_ABOUT THIS TASK_
Word for word, retype the tail of the data below, starting with the line that has "Instruction: Toggle 加选智能" and including the last line.
##### DATA EXTRACTS
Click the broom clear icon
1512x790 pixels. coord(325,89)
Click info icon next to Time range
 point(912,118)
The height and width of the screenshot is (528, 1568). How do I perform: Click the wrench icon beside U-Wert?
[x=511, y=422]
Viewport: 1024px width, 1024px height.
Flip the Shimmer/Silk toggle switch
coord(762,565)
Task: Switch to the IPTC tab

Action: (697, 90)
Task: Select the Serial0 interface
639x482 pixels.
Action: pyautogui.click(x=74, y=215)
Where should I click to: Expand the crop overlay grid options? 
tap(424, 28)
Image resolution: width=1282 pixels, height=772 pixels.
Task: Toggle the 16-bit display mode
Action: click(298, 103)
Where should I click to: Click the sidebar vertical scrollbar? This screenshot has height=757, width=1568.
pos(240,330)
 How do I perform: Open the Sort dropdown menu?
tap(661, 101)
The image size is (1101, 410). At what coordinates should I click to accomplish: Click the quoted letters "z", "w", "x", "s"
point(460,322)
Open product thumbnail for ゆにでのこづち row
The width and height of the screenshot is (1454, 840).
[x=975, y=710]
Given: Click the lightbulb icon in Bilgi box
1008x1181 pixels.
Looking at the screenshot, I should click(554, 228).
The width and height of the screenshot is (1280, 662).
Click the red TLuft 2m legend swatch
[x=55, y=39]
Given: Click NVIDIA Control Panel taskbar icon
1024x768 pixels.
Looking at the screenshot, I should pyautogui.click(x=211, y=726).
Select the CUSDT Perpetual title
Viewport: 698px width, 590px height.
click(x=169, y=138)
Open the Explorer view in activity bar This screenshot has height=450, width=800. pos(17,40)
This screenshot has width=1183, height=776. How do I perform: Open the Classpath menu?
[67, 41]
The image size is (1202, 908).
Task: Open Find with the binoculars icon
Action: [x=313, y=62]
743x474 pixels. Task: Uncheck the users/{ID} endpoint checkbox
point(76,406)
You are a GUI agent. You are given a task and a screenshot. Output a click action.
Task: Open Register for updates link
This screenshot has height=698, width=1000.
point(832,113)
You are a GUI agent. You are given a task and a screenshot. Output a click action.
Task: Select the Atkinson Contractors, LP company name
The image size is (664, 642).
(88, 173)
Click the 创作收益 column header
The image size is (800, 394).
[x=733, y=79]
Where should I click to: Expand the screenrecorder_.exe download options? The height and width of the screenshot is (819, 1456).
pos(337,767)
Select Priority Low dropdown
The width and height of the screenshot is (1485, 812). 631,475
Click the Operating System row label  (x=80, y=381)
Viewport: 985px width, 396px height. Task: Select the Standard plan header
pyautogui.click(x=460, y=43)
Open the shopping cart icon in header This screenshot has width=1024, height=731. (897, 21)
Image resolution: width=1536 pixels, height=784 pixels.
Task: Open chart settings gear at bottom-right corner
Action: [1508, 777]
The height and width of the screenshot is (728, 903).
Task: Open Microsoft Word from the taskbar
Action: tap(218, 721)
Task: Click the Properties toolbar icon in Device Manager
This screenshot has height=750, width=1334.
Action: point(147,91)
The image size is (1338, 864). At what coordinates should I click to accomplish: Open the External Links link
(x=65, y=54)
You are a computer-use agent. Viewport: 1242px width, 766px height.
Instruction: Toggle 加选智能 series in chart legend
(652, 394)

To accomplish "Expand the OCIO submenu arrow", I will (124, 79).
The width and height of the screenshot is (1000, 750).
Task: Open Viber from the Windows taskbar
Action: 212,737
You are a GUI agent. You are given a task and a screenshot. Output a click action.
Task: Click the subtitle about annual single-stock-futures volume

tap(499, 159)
##########
_RESPONSE FOR THIS EXERCISE_
Instruction: Toggle 加选智能 series in chart legend
(652, 394)

To accomplish "Expand the OCIO submenu arrow", I will (124, 79).
The width and height of the screenshot is (1000, 750).
Task: Open Viber from the Windows taskbar
Action: 212,737
You are a GUI agent. You are given a task and a screenshot. Output a click action.
Task: Click the subtitle about annual single-stock-futures volume

tap(499, 159)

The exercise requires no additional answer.